Date: Sun, 24 Mar 2002 16:31:22 -0500
A few months ago, a woman at work took a week's vacation, all at once, and spent the whole thing cleaning her house. As far as I could ever find out, she didn't sit still and read or think (actually, I suspect she's incapable of either), or do anything with her family, or go anywhere, she just scrubbed everything. I think she might have worked in her yard a little, but that was a very mimor side note to the house work. She took a vacation to get up early in the morning and do more work.
A few weeks ago a small group was talking, I think about the lottery, and one girl said "I'd be bored if I won the lottery. I wouldn't know what to do all day." Two of us chimed in with "I could find something" and I managed not to say that her problem was that she was an idiot who didn't know and couldn't figure out what to do unless someone else was dictating it, that she had no mind and therefore could have no life of same, although even I was at a loss to figure out how she really couldn't believe she'd find things to do. She doesn't have friends at work, really, but she does have a family, and pets.
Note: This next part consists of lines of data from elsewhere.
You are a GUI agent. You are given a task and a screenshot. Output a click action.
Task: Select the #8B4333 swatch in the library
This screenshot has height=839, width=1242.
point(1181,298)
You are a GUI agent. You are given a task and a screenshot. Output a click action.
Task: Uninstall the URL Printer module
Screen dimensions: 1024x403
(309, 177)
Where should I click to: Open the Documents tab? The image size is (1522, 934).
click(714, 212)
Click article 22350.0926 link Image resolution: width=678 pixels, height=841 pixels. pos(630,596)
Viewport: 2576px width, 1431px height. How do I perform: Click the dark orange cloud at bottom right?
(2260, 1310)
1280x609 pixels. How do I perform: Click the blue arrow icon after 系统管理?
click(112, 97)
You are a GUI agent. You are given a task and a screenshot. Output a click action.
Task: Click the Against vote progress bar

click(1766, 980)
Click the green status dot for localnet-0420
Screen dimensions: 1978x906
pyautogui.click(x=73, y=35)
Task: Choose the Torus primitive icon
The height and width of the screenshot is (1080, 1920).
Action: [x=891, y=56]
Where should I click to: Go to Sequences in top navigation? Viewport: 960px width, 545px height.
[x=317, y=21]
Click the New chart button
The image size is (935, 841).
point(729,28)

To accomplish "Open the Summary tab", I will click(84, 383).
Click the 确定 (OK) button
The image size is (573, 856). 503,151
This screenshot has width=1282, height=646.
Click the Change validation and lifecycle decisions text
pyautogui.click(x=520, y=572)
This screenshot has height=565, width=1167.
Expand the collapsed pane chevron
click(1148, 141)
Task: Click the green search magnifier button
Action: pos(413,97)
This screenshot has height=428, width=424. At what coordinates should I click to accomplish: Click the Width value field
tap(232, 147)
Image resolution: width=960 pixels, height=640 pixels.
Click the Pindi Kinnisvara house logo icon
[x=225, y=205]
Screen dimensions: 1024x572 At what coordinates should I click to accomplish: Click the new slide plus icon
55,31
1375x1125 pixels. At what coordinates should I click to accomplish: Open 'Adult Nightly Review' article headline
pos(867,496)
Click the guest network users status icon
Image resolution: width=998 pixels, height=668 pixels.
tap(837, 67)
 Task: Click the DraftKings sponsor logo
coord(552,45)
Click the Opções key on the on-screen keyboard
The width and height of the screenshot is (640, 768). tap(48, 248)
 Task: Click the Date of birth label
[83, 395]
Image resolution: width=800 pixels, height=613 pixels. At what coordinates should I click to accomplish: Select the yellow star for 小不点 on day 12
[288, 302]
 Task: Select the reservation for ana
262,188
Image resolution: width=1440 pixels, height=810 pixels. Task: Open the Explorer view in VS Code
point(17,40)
We've had mandatory overtime at work for over six months now, and although the hours have been reduced some it's still too much for the kind of work it is. Resentment isn't uncommon, but it's not as widespread as I would have expected, either. We've had some people quit over it, a lot that are continually looking, but an amazing number of people take it in stride and don't seem to resent that any more than they resented the normal forty hours. I think they're incapable of really filling their lives up themselves anyway, so however boring and tedious the work may be they don't mind it, it saves them from solitude and from having to find their own lives, or having to develop minds of their own. Most of them just go home and watch TV, anyway, everything fairly passive, no active thought or effort involved.
And everyone seems to take this for granted, that it's normal. I think it's hideous and sick, but then I think of work as evil and tend to question its necessity, especially in the amount that it's usually done. There's no law in most states to limit the amount of overtime that can be required, and I can't grasp that. I can't understand why there's no movement to take the standard work week down to 30 or 35 hours. How much of the work that gets done now is really useful or needed? How much is really make-work as it is?
It doesn't help my attitudes about all this that some nights (usually Sundays, but sometimes during the week) I lie down and cry because I've got to go back the next morning. I loathe the place where I work, but rarely get any response to the resumes I send out. I don't include my thoughts on work in them, so I think it's a combination of overeducation and lack of verifiable useful skills and abilities. It's hard to prove or demonstrate most of what I can do with a resume and a half-hour interview.
Plus I never really want those jobs, either.
It's not so bad now that I get to see daylight sometimes besides just on the weekend.